Total sum of squares

from Wikipedia, the free encyclopedia
The sum of the blue squares of the deviation is the total sum of squares.

In the statistics themselves, and particularly in the regression analysis , the entire or total sum of squares ( S umme the Q uadrate the T otalen deviations , short SQT or English sum of squared total Deviations in short SST or total sum of squares , shortly TSS ), also called total deviation square sum , or total deviation square sum and denoted at SAQ y (for S of umme A bweichungs q uadrate the y values ) or SAQ total abbreviated, the square sum of the dependent variables . It is calculated as the sum of the squares of the centered measured values ​​of the dependent variables and can be interpreted as "total variation" or "total variation of the dependent variables ". The total sum of squares is also referred to as the sum of squares to be explained in the context of the decomposition of the sum of squares . There is no international agreement on the exact name and its abbreviations. In German-language literature, the German name is sometimes used with English abbreviations.

definition

The total sum of squares is calculated from the sum of the squares of the total deviations (the deviations of the measured values ​​from their mean value )

,

where stands for the arithmetic mean . The total sum of squares captures the “total variation” in the dependent variable. If you divide the total or total sum of squares by the number of degrees of freedom , you get the total variance or total variance as the empirical variance :

.

The name total variance comes from the fact that the “total variance” can be broken down into the “explained variance” and the “residual variance”.

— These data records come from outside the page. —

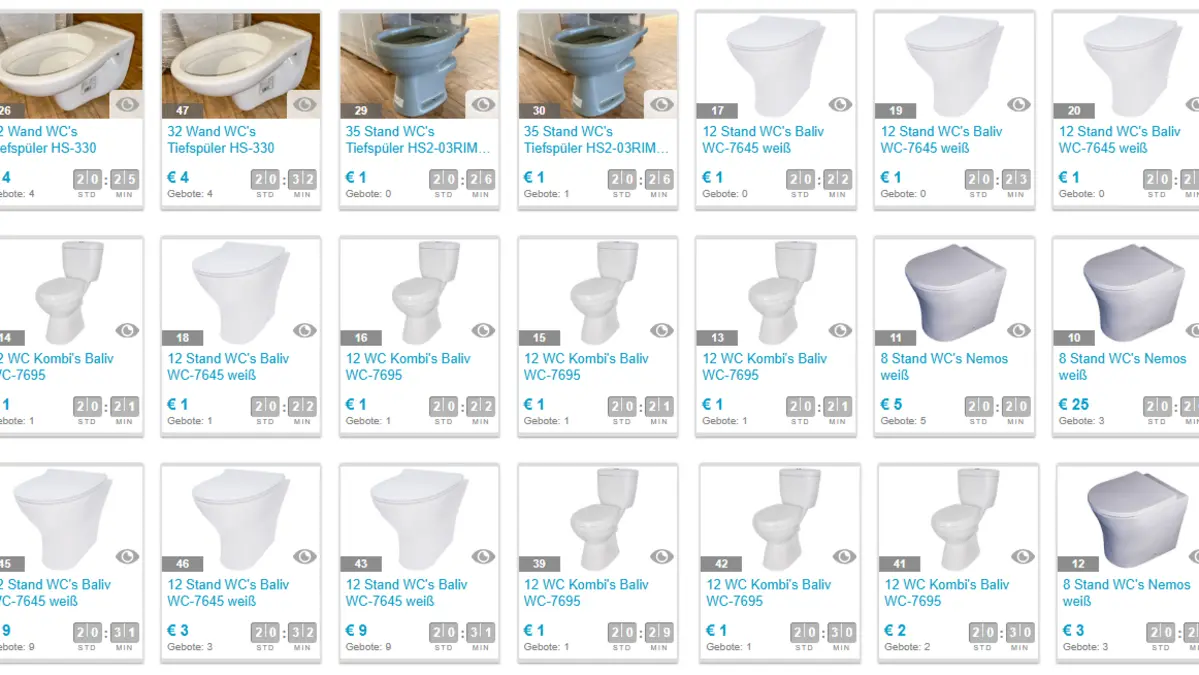The image size is (1199, 675).
Task: Click the eye icon on lot 41
Action: 1022,557
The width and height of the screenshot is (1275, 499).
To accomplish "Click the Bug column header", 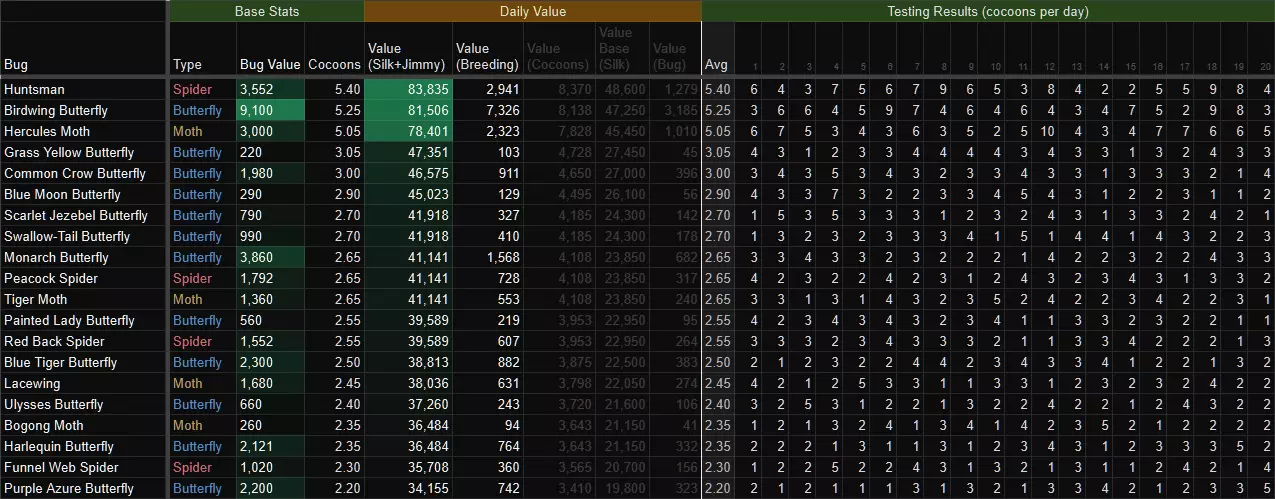I will click(16, 65).
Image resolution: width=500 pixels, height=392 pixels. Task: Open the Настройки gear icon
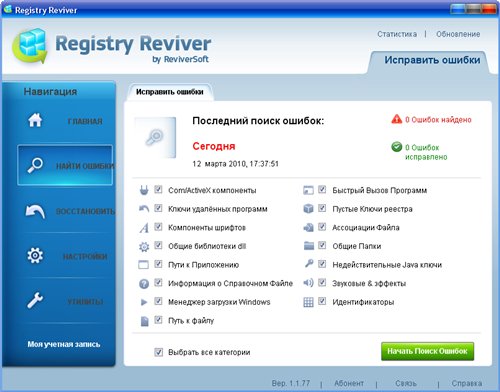coord(35,256)
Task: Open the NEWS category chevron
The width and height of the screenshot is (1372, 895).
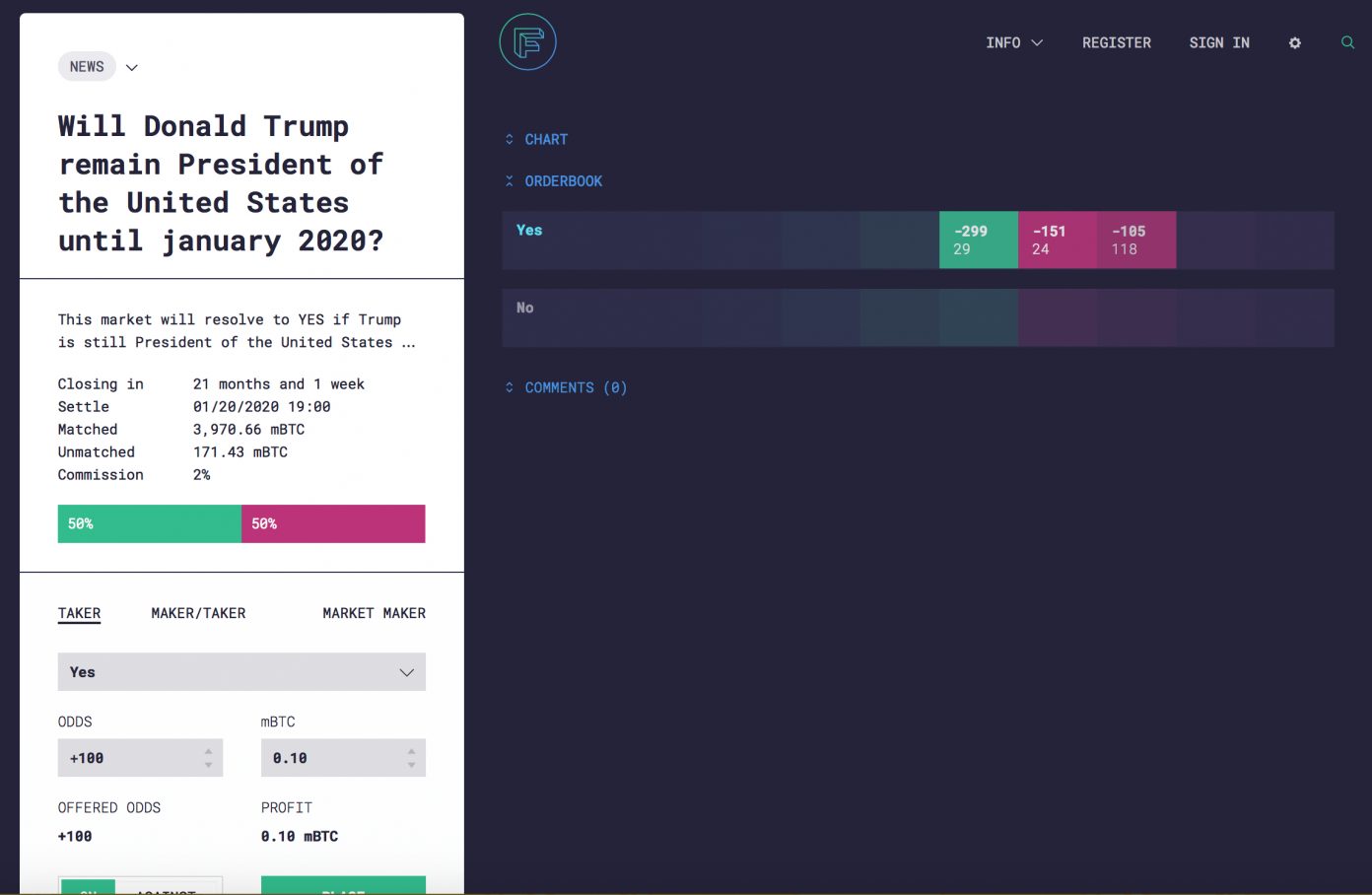Action: tap(132, 68)
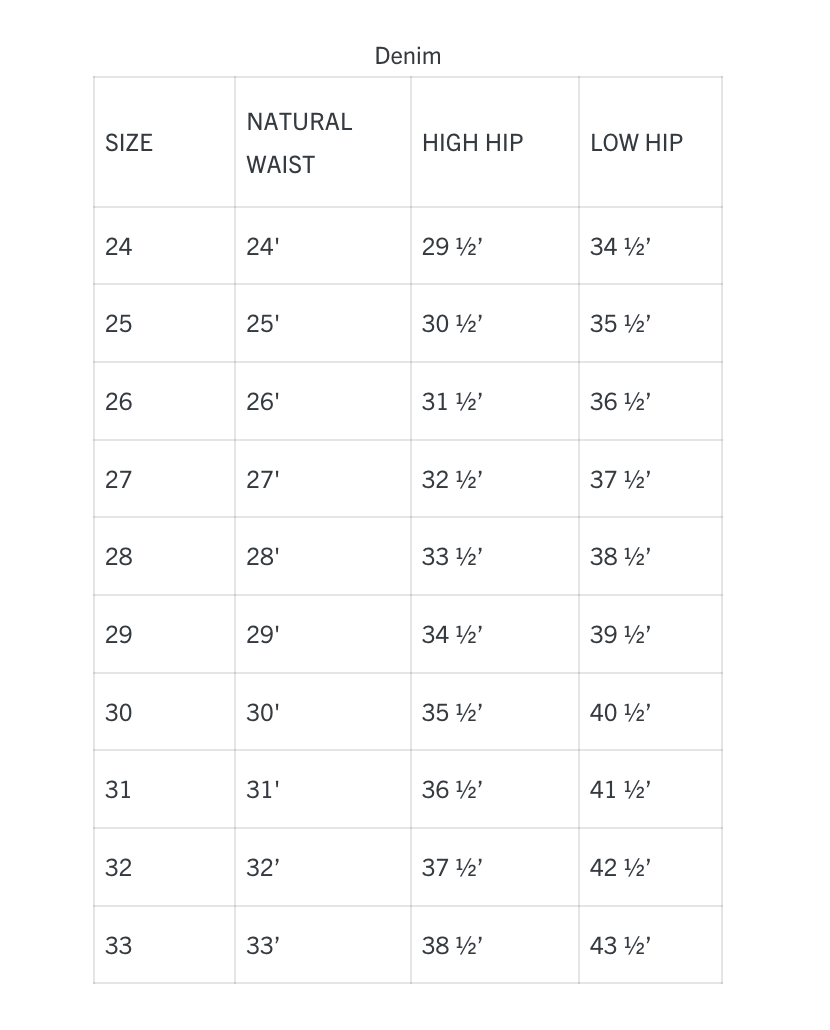This screenshot has width=830, height=1030.
Task: Select size 24 in the size column
Action: pos(119,246)
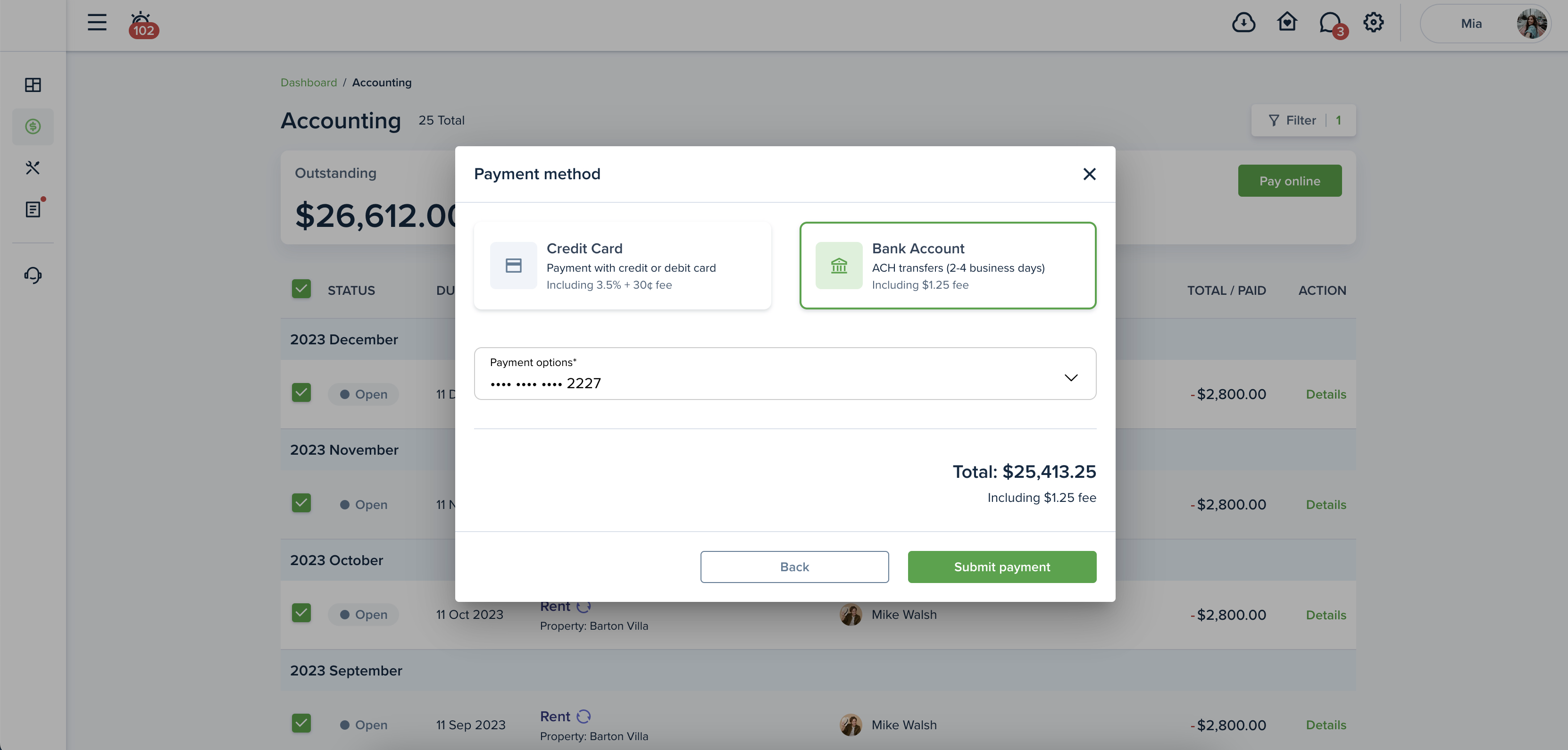The height and width of the screenshot is (750, 1568).
Task: Uncheck the 11 Oct 2023 row checkbox
Action: [301, 613]
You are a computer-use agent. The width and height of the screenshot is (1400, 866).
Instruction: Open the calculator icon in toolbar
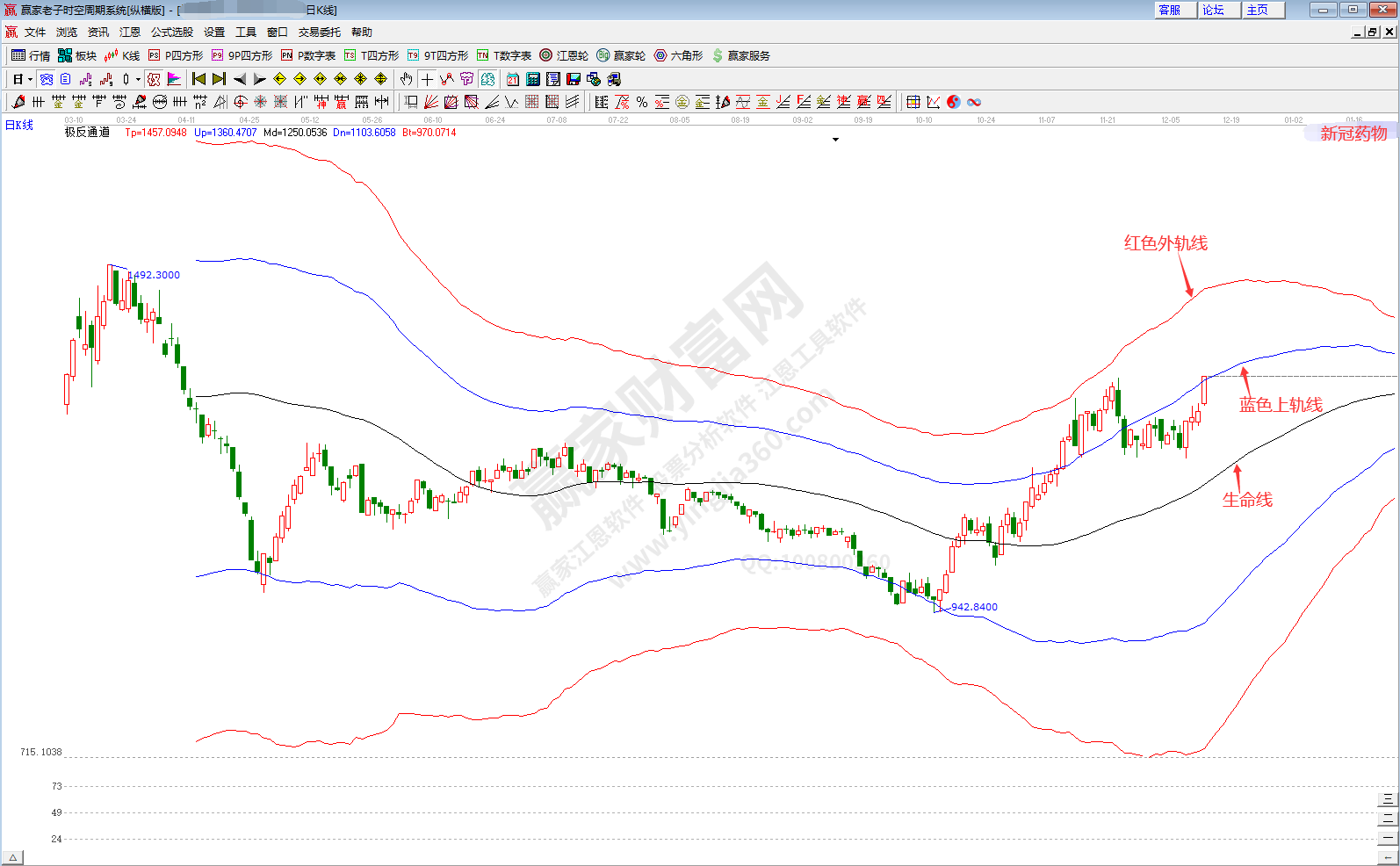533,79
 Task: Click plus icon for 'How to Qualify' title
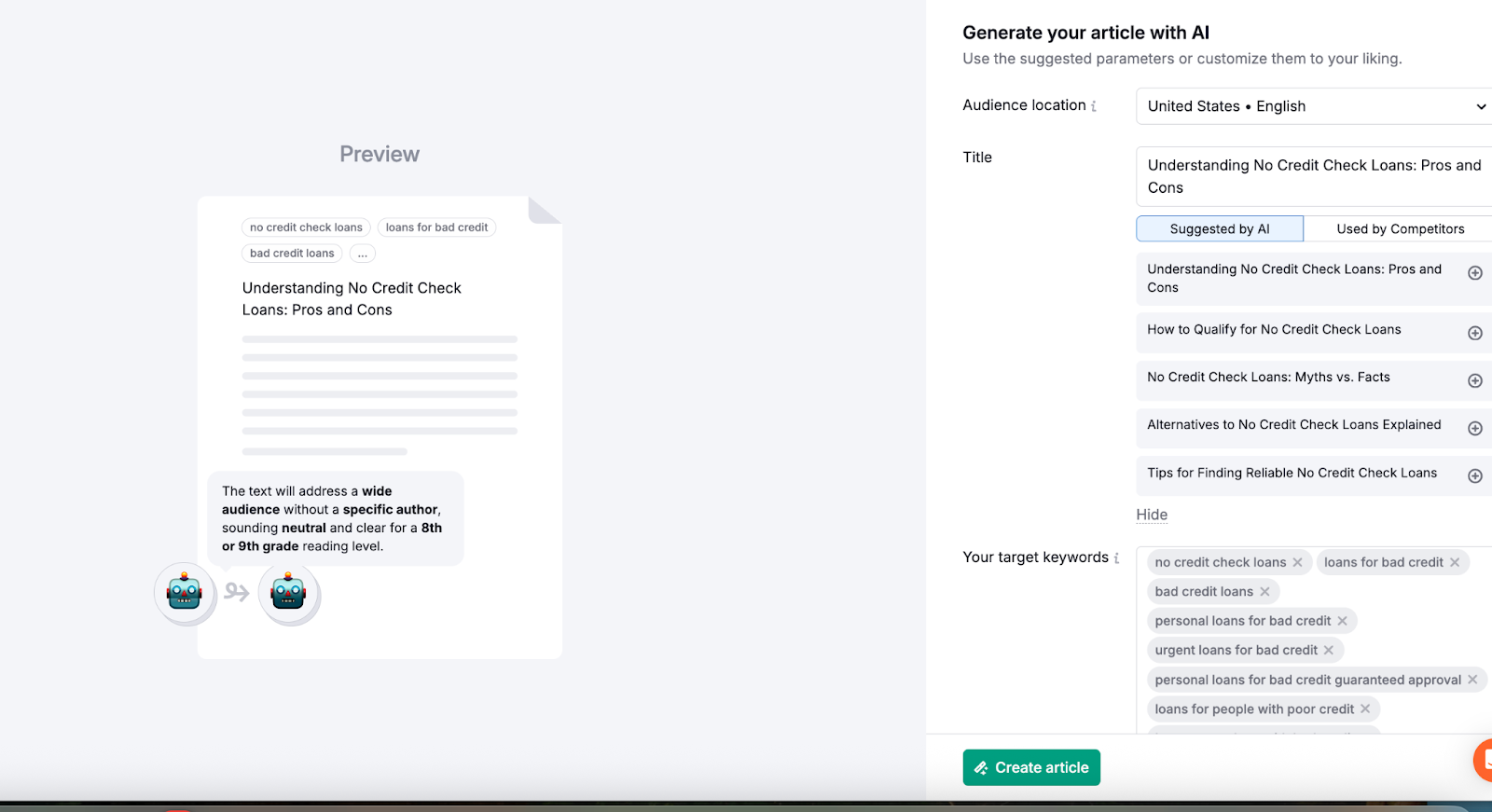pos(1474,333)
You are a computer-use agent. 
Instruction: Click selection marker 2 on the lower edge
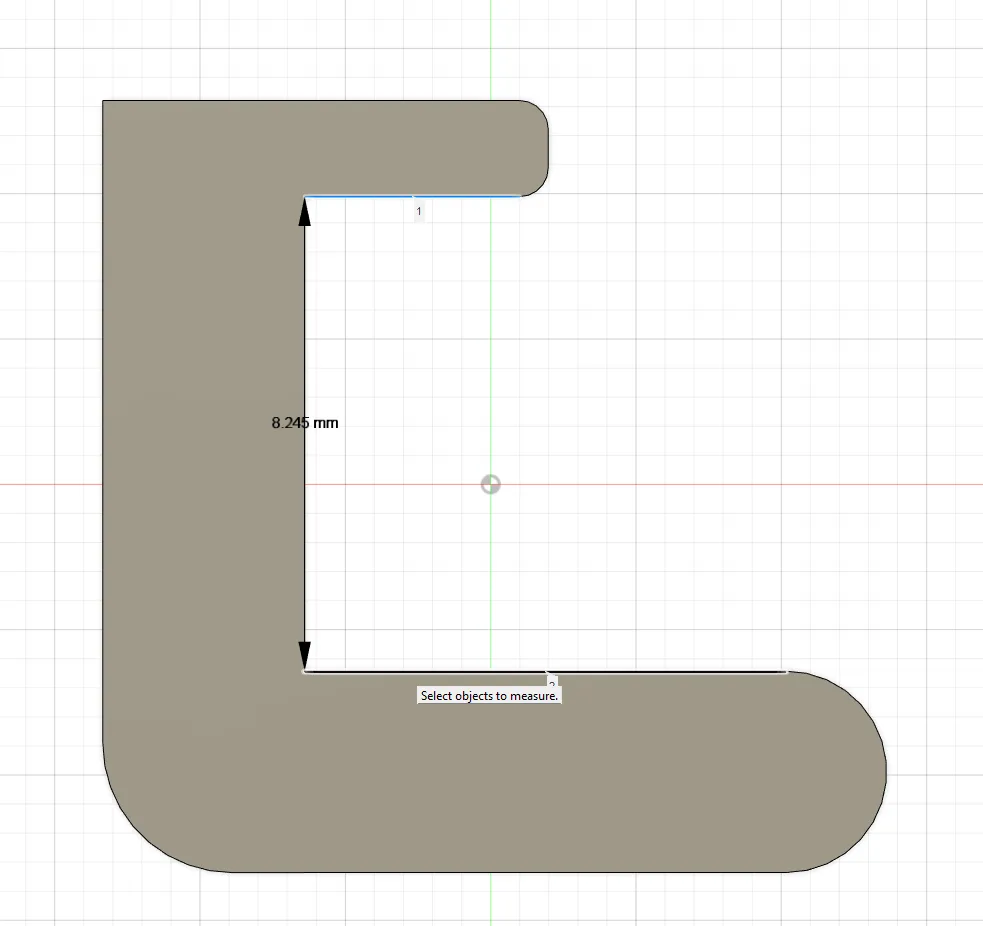pos(551,682)
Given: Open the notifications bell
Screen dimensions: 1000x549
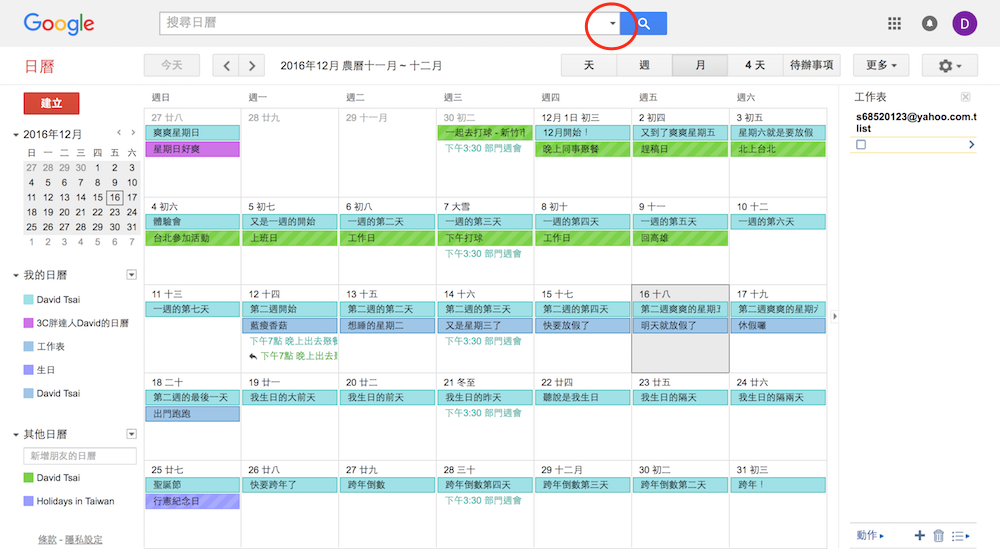Looking at the screenshot, I should pos(930,24).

Decomposition of the total sum of squares

This animation shows the dispersion decomposition, i.e. H. the decomposition of the total sum of squares into the explained sum of squares (the portion of the total spread that can be explained by) and the
residual sum of squares . It can also be seen that the regression line obtained by the least squares estimation runs through the "center of gravity" of the point distribution in the scatter diagram (see also, algebraic properties of the least squares estimator ).

The sum of squares decomposition , also known as the decomposition of the sum of the squares of deviations , decomposition of the total sum of squares or dispersion decomposition, describes a decomposition of the total sum of squares of deviations. Given a multiple or simple linear regression model with an axis intercept , which is based on the sample and includes observations. The total sum of squares

can then be broken down into the explained sum of squares

and the residual sum of squares

:
,

which is equivalent to

or .

The sum of squares decomposition or the decomposition of scatter means that the “total variation in ” is the sum of the “total variation in ” and the “total variation in ”.

proof

using the property that the residuals are uncorrelated with the predicted values, i.e. H. . This uncorrelatedness of the forecast values ​​with the residuals can be interpreted in such a way that all relevant information of the explanatory variables with regard to the dependent variables is already contained in the forecast. In addition, the property was used that the sum and thus the arithmetic mean of the residuals is zero (if the model contains the intercept) (see statistical properties of least squares estimators ). The sum-of-squares decomposition can be interpreted as "dispersion decomposition".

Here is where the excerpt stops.